Here’s another set of aboriginal stereotypes, drawn on pieces of wood with some of their bark still attached, and described in some even more wooden verse. The usual markers, by now readily recognizable, are present: the hooked noses, the war bonnet, the headband, the braids. The wooden poems, not so readily readable from the photos, go like thus:
Him not big chief
By default, him
Big chief cause
Him use salt.
Her not chief’s squaw
Cause she pretty
Her use much pepper
She very witty
Note the bad grammar and the lack of reason: why would you choose the person who used the most salt as your leader? In what way is using a lot of pepper to be identified with wit? I mean, I’ve heard of salty humour, but peppery?

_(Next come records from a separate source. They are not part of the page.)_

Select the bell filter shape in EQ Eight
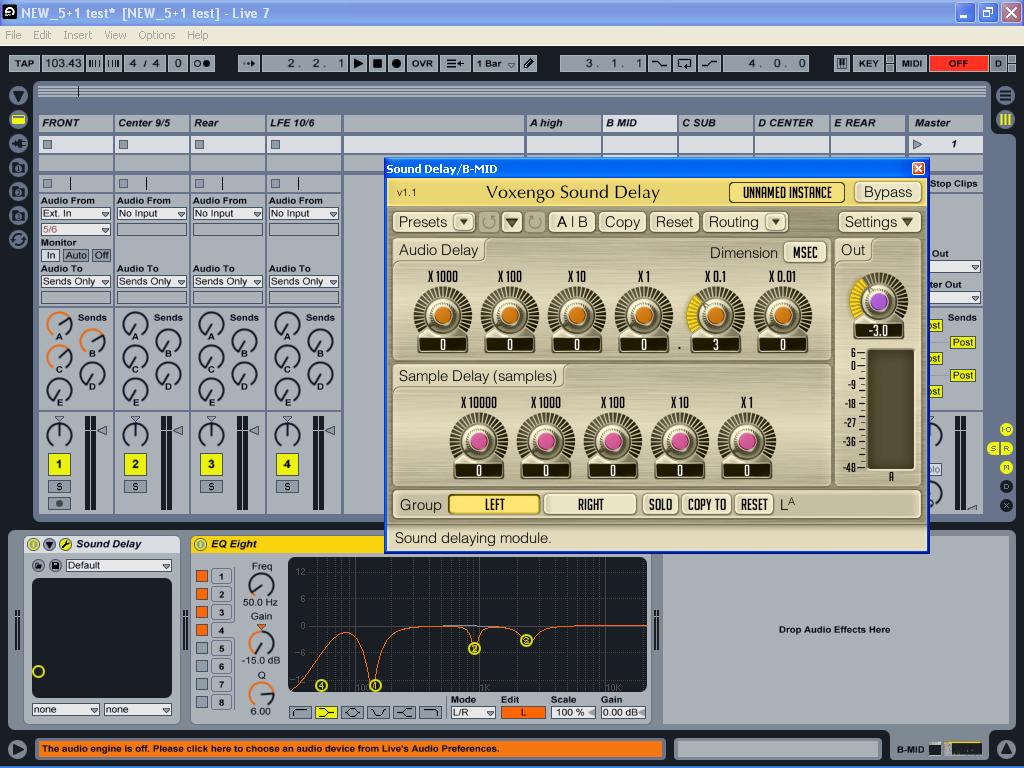1024x768 pixels. pos(352,713)
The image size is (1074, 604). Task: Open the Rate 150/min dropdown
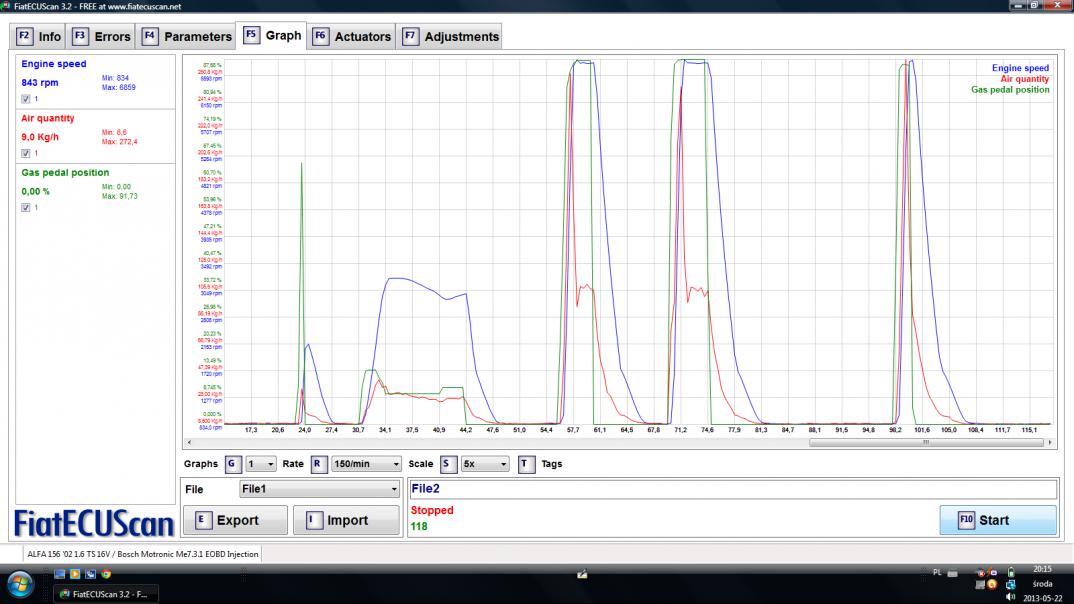[x=367, y=464]
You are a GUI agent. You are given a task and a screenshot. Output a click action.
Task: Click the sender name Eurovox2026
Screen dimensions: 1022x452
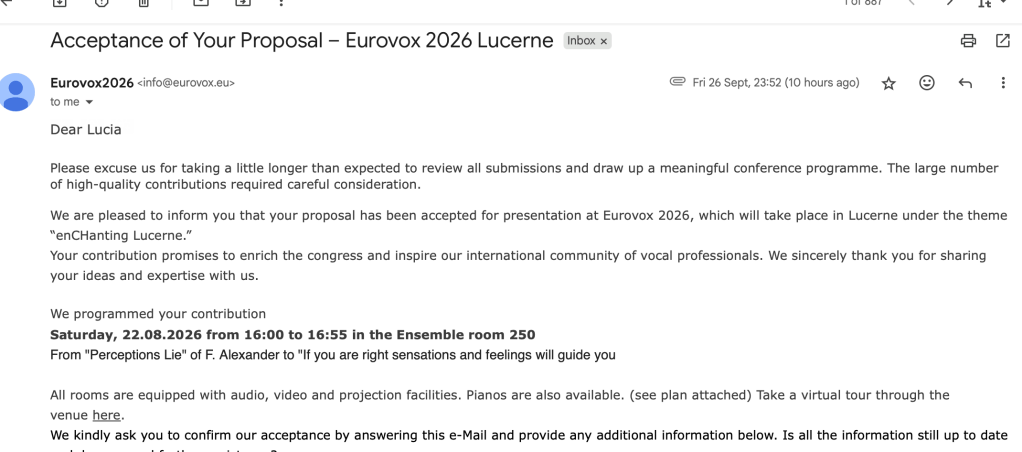(92, 83)

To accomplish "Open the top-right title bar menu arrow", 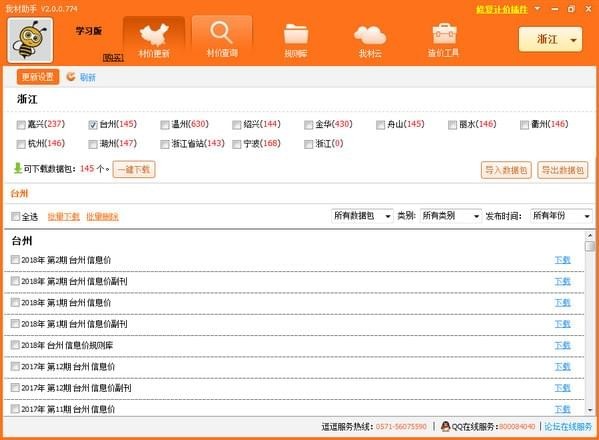I will tap(537, 8).
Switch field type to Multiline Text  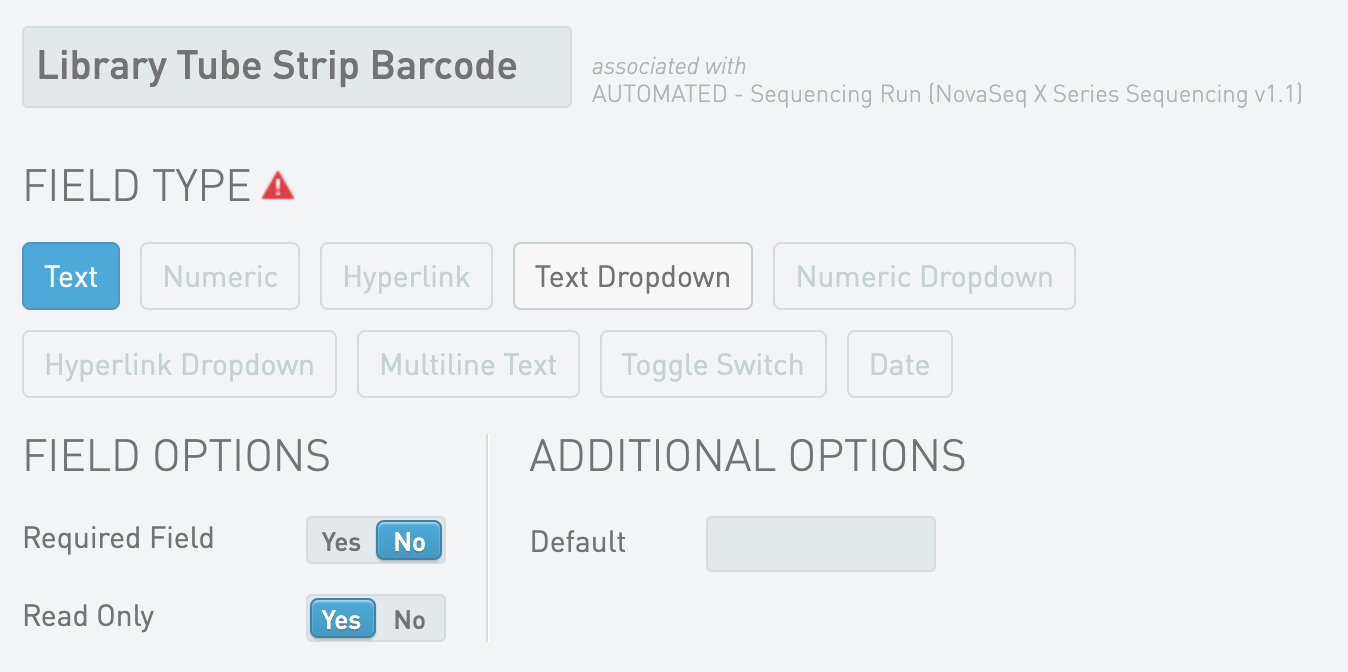coord(468,365)
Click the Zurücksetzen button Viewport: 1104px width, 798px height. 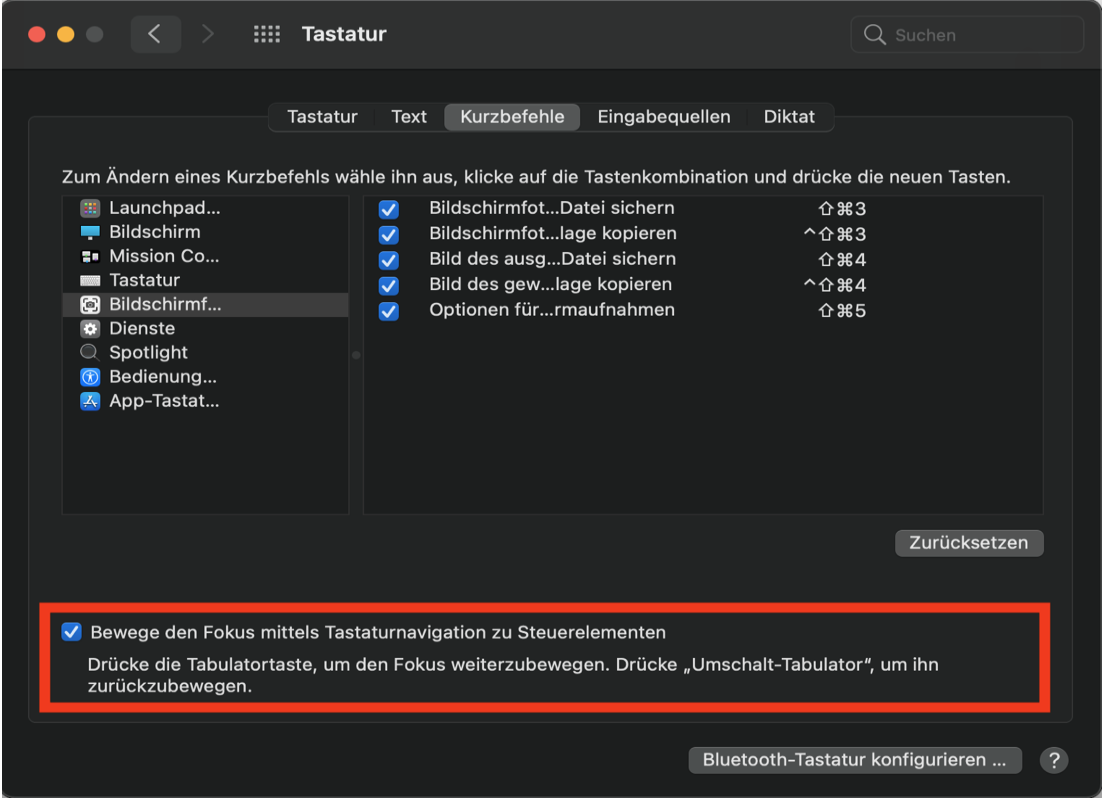pyautogui.click(x=969, y=543)
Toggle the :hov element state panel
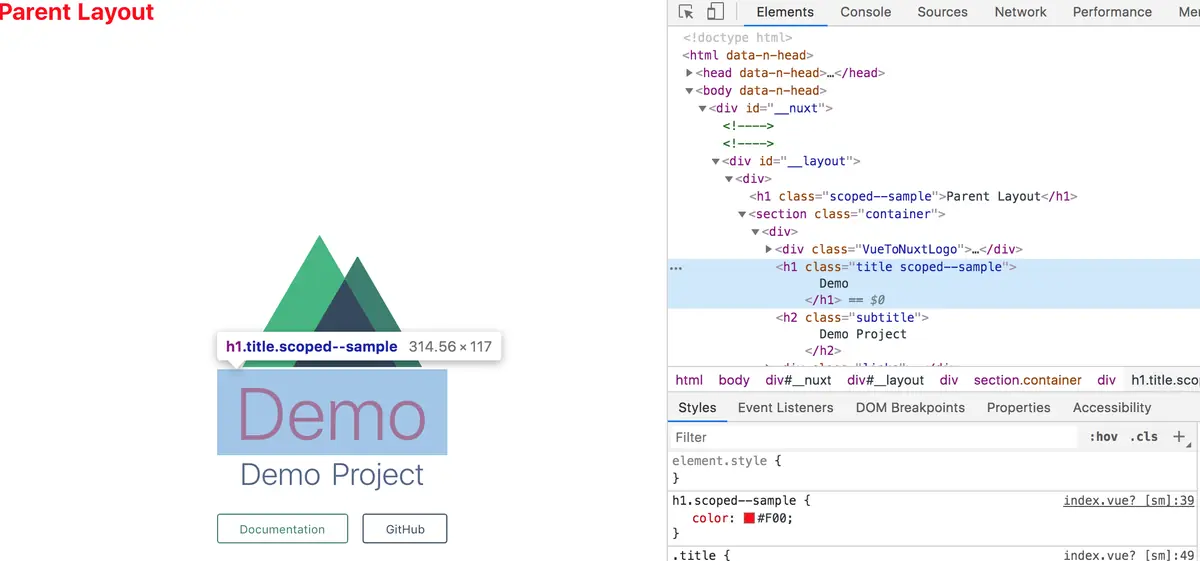 (1104, 437)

I suspect these are trying to be funny, the humour stemming from the supposed ignorant ungrammaticality of natives, and I guess, the silliness of their ideas about salt and pepper. But it’s hard to believe that very much thought or effort went into dreaming up these poems. It’s a kind of lazy humour, then, the knd you fall into when you just coast on cliches and stereotypes and aren’t actually trying very hard–or are actually trying very hard but don’t possess the pepper, I mean wit. The sad and telling part is how often that kind of lazy person’s wit reaches so readily and automatically into the world of racist slurs. If you can’t come up with anything else, you can always say a few familiar cruel things about minorities.
Like a surprisingly number of my salt-and-pepper sets that claim to represent a place, this one claims to reveal the spirit of Banff. I don’t know why I have so many Banff sets–maybe it’s just because it’s a big centre of tourism and therefore there was a market for a lot of kitsch, including a wide variety of novelty salt-and-pepper shaker sets.